Problem to solve:
In the entries that follow, which lines hold the string "Select"? List them.

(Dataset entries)

-.-.-

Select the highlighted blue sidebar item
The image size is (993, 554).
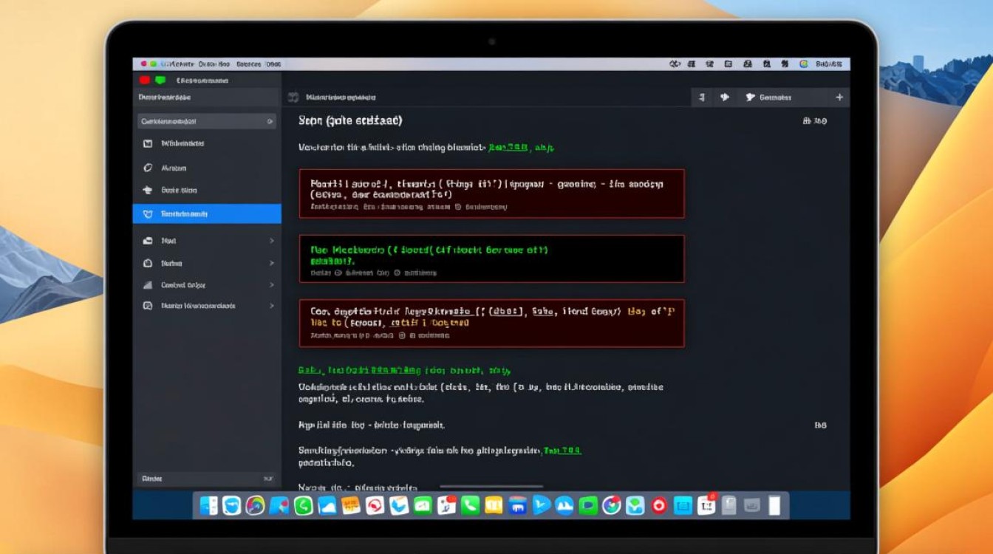pyautogui.click(x=207, y=214)
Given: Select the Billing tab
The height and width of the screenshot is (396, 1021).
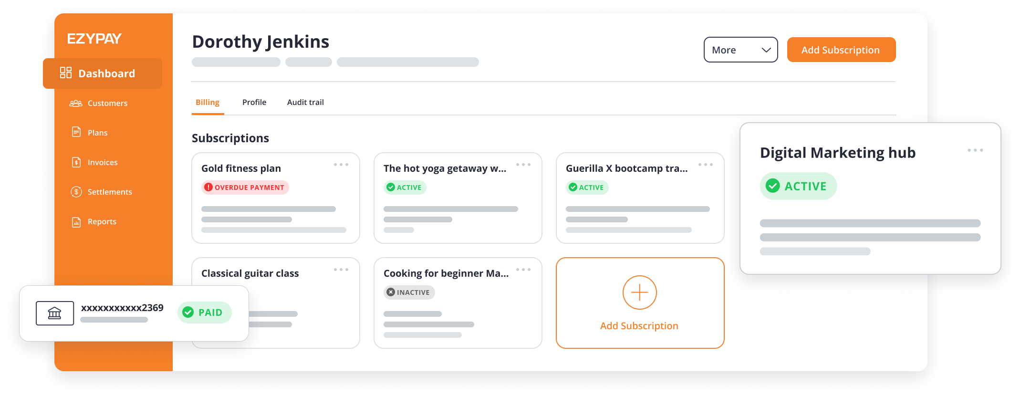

-.-.-

Response to the exercise:
Select the highlighted blue sidebar item
Given: Select the Billing tab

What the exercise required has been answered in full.